● Tasks to complete
a) Reproduce part of the article on Joe Arpaio word for word. Start at the words "The origin of" and stop after "ordered to stop.".
b) Answer these questions from the article on Joe Arpaio:
(i) Which judge found Arpaio guilty of contempt of court?
(ii) In what year did the U.S. Department of Justice find his office guilty of racial profiling?
(iii) Who ordered the 2012 injunction against Arpaio's office?

-- start of Passage to read --

Former Sheriff Joe Arpaio of Arizona is now a convicted criminal. The longest-serving lawman of the state’s most populous county, where he became a national figure known for immigration raids and sweeps aimed at rounding up illegal migrants, was found guilty Monday of contempt of court. He faces up to six months in jail.
The ruling was made by U.S. District Judge Susan Bolton, and sentencing could come as soon as October. Legal experts doubt Arpaio will spend a day in jail, but the criminal conviction is the last major blow to the 85-year-old’s record, one that spans six terms in elected office.
Arpaio lost reelection for the first time last November, which from the outside looking in, may have seemed a bizarre rejection of his hardline immigration policies at a time when many of those same policies were favored by then-candidate Donald Trump . In fact, Arpaio was an early Trump supporter, and there was speculation he’d be asked to join the campaign as late as last July, when he gave a speech for Trump at the Republican National Convention. The rejection of Arpaio in last year’s election, however, came at a time when Maricopa County had turned away from the more controversial politicians who had made it the leader in anti-immigration policy. It also came after Arpaio had been in and out of courtrooms for the majority of a decade, first for a federal racial-profiling case, then for violating an injunction order, then for a federal civil contempt-of-court trial, and finally for the criminal trial.
The origin of Arpaio’s conviction came in 2011, when the U.S. Department of Justice (DOJ) found his office guilty of racial profiling. One federal investigator called it the “most egregious” recent example of profiling in the U.S. For years Arpaio’s deputies had performed what he termed “crime-suppression operations,” which involved sending dozens of agents to a neighborhood, oftentimes poor and heavily Latino areas, to pull people over for minor infractions. The ultimate goal of these operations was to ask people’s legal status, then turn them over to federal authorities for deportation. As part of a three-year investigation into Arpaio’s office, these sweeps were found to be based largely on racial profiling, and Arpaio was ordered to stop.
Arpaio had conducted the sweeps under the federal 287 G Program, which enables some local law-enforcement offices to act as quasi-immigration agents. In 2009, the federal government rescinded this power, but Arpaio refused to stop. In 2012, Arizona U.S. District Court Judge Murray Snow, ordered an injunction against Arpaio’s office aimed at ending the sweeps, but still, Arpaio refused.
Finally, in 2015, Snow called for a civil trial against Arpaio for ignoring several orders. One of those orders concerned Arpaio’s immigration sweeps, and two others concerned evidence that had been allegedly withheld from federal investigators. This is where the case ventured into conspiracy, as I wrote leading up to the election last October. (“Melendres case” refers to the original racial profiling lawsuit brought against Arpaio, which later tipped off the DOJ).

-- end of Passage to read --
-- start of Data lines --

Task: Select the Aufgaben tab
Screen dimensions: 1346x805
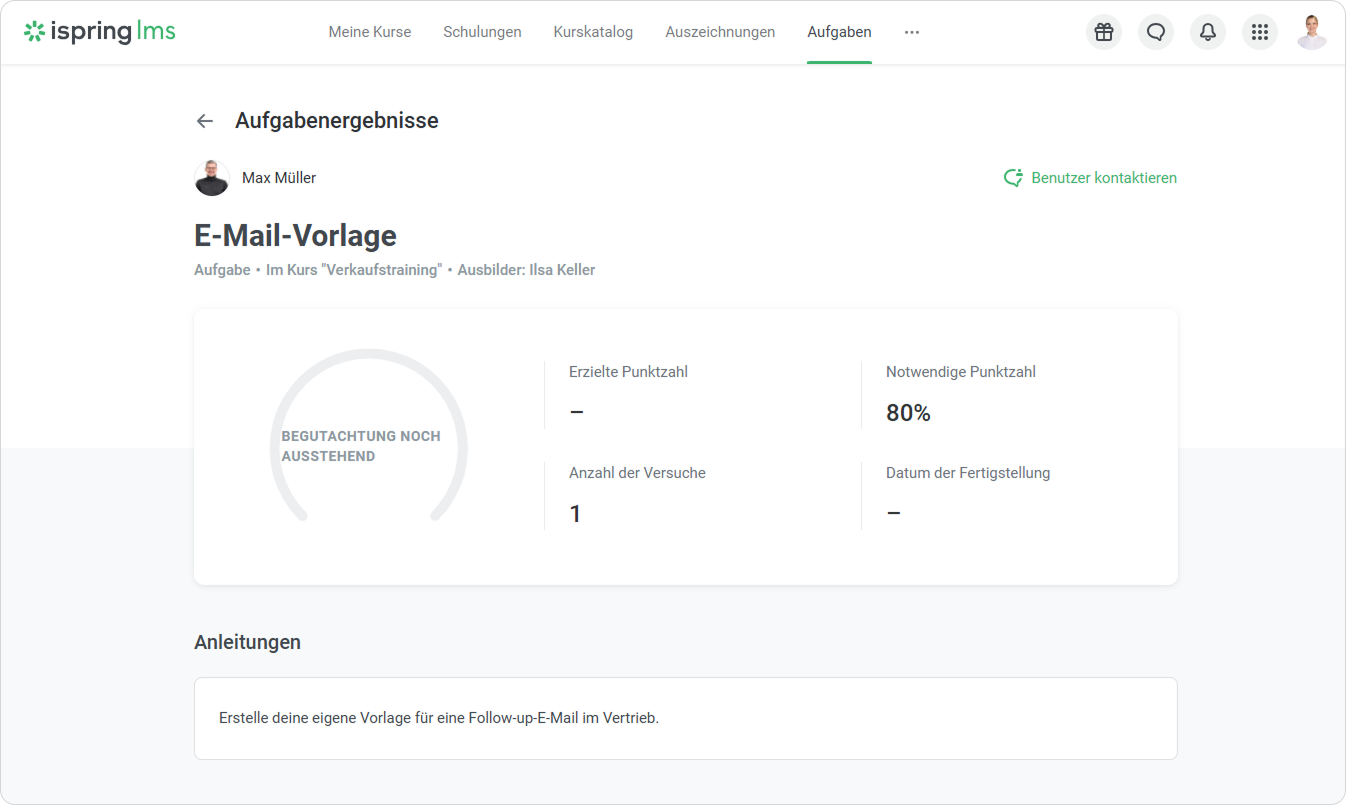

-- end of Data lines --

● Solutions
a)
The origin of Arpaio’s conviction came in 2011, when the U.S. Department of Justice (DOJ) found his office guilty of racial profiling. One federal investigator called it the “most egregious” recent example of profiling in the U.S. For years Arpaio’s deputies had performed what he termed “crime-suppression operations,” which involved sending dozens of agents to a neighborhood, oftentimes poor and heavily Latino areas, to pull people over for minor infractions. The ultimate goal of these operations was to ask people’s legal status, then turn them over to federal authorities for deportation. As part of a three-year investigation into Arpaio’s office, these sweeps were found to be based largely on racial profiling, and Arpaio was ordered to stop.

b)
(i) U.S. District Judge Susan Bolton
(ii) 2011
(iii) Arizona U.S. District Court Judge Murray Snow